*Stored items*.
======

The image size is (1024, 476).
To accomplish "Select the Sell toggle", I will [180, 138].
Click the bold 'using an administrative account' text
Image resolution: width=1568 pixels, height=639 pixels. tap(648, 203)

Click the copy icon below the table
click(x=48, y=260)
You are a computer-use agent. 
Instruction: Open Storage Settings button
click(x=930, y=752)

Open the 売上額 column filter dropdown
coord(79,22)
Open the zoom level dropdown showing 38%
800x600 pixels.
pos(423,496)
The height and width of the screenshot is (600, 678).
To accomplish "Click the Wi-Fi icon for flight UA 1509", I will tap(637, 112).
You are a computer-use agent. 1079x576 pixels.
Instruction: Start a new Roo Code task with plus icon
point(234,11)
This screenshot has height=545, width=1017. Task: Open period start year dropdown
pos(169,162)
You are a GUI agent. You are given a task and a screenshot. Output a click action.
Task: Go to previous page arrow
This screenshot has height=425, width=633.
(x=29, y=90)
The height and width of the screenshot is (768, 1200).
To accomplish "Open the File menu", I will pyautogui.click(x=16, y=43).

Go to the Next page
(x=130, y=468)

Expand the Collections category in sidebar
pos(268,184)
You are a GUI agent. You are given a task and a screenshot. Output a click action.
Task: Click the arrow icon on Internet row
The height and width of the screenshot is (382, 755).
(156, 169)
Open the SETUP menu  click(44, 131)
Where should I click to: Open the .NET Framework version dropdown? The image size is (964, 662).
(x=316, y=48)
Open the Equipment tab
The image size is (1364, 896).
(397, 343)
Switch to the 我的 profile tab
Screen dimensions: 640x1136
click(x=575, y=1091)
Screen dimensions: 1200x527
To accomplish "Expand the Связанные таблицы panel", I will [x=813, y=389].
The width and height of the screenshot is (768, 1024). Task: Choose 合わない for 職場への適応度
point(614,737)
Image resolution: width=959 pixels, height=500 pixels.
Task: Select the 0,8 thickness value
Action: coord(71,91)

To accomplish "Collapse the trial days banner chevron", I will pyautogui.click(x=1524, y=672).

======

*Work order*.
Each line above that has the word "agent" must be copied.

*Finished task*.
You are a computer-use agent. 
You are a computer-use agent. 1079x576 pixels.
You are a GUI agent. You are given a task and a screenshot. Output a click action.
You are a GUI agent. You are given a task and a screenshot. Output a click action.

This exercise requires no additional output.